Regarding climate policy, California’s political leadership and intelligentsia are promoting Enron’s much beloved program. The Air Resources Board recently approved cap-and-trade as an option to reduce greenhouse gas emissions. (For an overview of the state’s whole climate sausage, see the California Climate Change Portal and Robert Michaels’s critical report, California’s Climate Policy: The Present and Future of AB 32.)

Enron had seven profit centers tied to carbon dioxide (CO2) pricing. One remembers the infamous memo from an Enron lobbyist back in 1997 from Kyoto, Japan.

“If implemented, [the Kyoto Protocol] will do more to promote Enron’s business than will almost any other regulatory initiative…. The endorsement of [CO2] emissions trading was another victory for us…. This agreement will be good for Enron stock!” (emphasis added)

Will California’s cap-and-trade regulations be gamed like its electricity regulations were by Enron traders some years ago? California’s poorly conceived regulatory framework invited Enron’s hundred West Coast traders to create opportunistic strategies (with names like “Death Star,” “Get Shorty”, and “Ricochet”) to manipulate supply and drive prices up. Partly as a result of the regulations, and Enron’s manipulations, wholesale electricity prices shot up over 800 percent from April 2000 to December 2000, and the state suffered large-scale blackouts.[1] In total, the crisis cost over $40 billion.[2]

Enron’s traders knew what they were doing. “We all did it,” one trader remembered.

We talked about it openly. It was the school yard we lived in. The energy markets were new, immature, unsupervised. We took pride in getting around the rules. It was a game.[3]

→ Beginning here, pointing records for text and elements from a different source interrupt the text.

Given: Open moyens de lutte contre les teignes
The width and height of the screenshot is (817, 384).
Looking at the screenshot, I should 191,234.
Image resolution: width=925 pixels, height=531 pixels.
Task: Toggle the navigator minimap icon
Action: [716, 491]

We will see how California’s forthcoming regulations play out. But what we now know is this. California is following Enron’s energy/climate policy, and such policy points the state in one direction: higher prices and less reliability.



[1] See Christopher Weare, The California Electricity Crisis: Causes and Policy Options p. 1 (2003).

[2] Christopher Weare, The California Electricity Crisis: Causes and Policy Options p. 3 (2003).

[3] Quoted in Bethany McLean and Peter Elkind, The Smartest Guys in the Room: The Amazing Rise and Scandalous Fall of Enron. New York: Portfolio, 2003, p. 275.